Stored data
- - - -

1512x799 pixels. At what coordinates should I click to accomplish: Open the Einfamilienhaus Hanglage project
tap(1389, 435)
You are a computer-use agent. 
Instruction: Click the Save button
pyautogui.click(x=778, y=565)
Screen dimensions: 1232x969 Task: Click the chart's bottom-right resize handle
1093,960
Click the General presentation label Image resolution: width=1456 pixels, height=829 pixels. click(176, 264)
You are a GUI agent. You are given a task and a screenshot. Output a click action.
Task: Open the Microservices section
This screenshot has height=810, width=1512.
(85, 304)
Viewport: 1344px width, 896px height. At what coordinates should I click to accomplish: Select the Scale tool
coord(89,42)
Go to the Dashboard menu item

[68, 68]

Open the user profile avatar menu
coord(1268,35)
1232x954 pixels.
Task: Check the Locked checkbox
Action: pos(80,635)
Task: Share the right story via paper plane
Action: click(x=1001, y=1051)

- - - -

# WHAT IS NEEDED
Your response must repeat the entries above exactly, in full.

# YOUR RESPONSE
1512x799 pixels. At what coordinates should I click to accomplish: Open the Einfamilienhaus Hanglage project
tap(1389, 435)
You are a computer-use agent. 
Instruction: Click the Save button
pyautogui.click(x=778, y=565)
Screen dimensions: 1232x969 Task: Click the chart's bottom-right resize handle
1093,960
Click the General presentation label Image resolution: width=1456 pixels, height=829 pixels. click(176, 264)
You are a GUI agent. You are given a task and a screenshot. Output a click action.
Task: Open the Microservices section
This screenshot has height=810, width=1512.
(85, 304)
Viewport: 1344px width, 896px height. At what coordinates should I click to accomplish: Select the Scale tool
coord(89,42)
Go to the Dashboard menu item

[68, 68]

Open the user profile avatar menu
coord(1268,35)
1232x954 pixels.
Task: Check the Locked checkbox
Action: pos(80,635)
Task: Share the right story via paper plane
Action: click(x=1001, y=1051)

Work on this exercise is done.